- Work required -
Please find the lines in the following records that hold "width", and copy them.

- Data for this task -

************

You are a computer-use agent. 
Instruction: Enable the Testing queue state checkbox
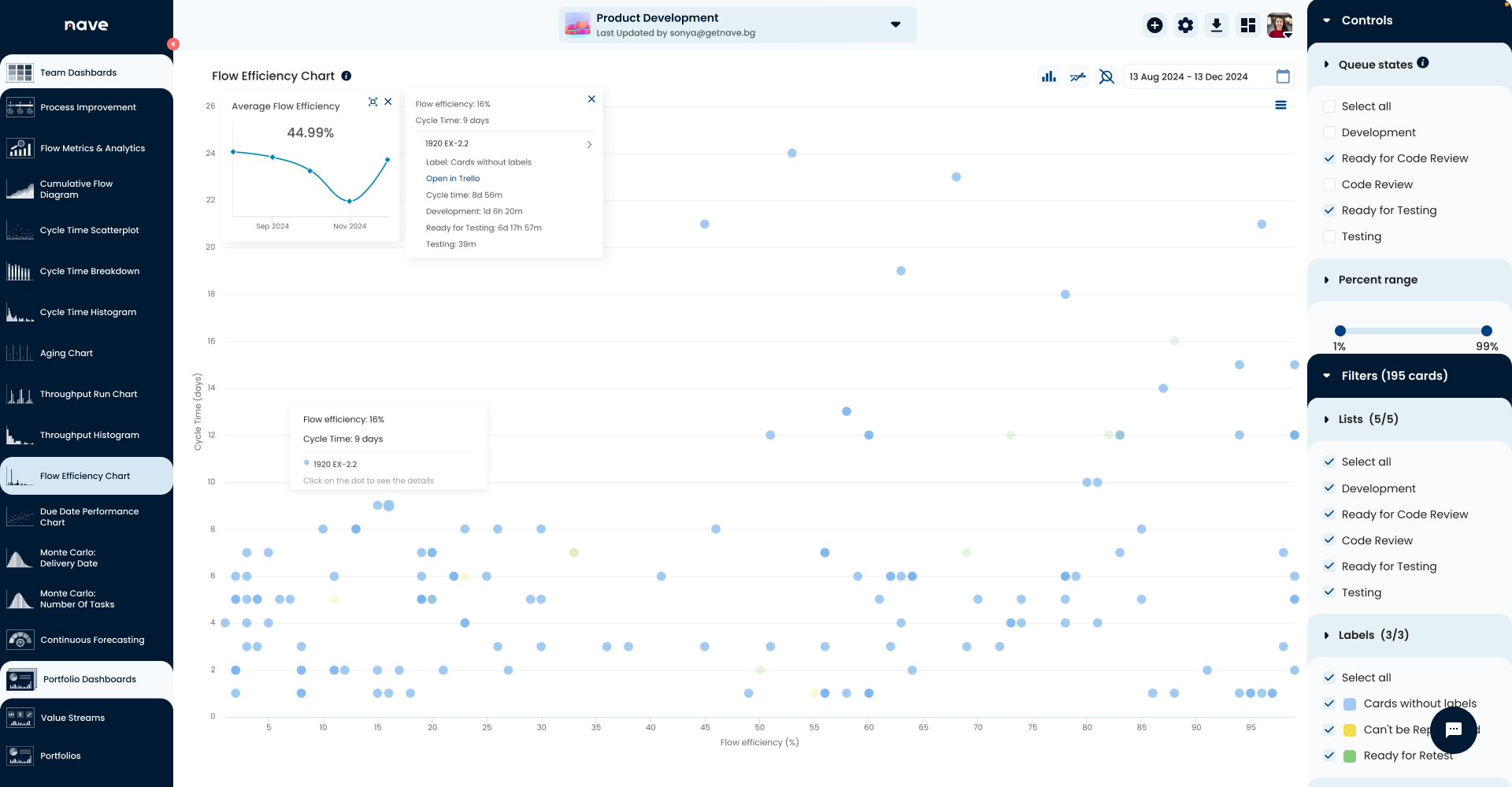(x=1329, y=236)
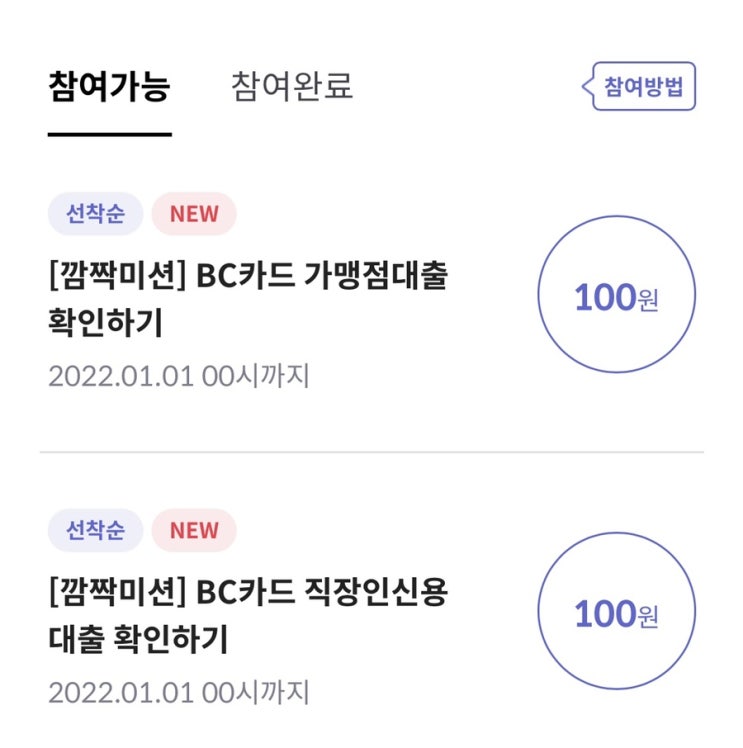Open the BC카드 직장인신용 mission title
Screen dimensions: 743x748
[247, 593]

************

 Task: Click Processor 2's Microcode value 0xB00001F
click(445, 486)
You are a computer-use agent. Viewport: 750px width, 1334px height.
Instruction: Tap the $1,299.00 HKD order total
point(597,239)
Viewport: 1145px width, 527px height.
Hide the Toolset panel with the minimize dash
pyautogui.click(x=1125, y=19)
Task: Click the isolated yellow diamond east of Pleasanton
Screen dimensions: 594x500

************

- Response to this exercise -
You are a computer-use agent. Viewport: 750px width, 1334px height.
Viewport: 1145px width, 527px height.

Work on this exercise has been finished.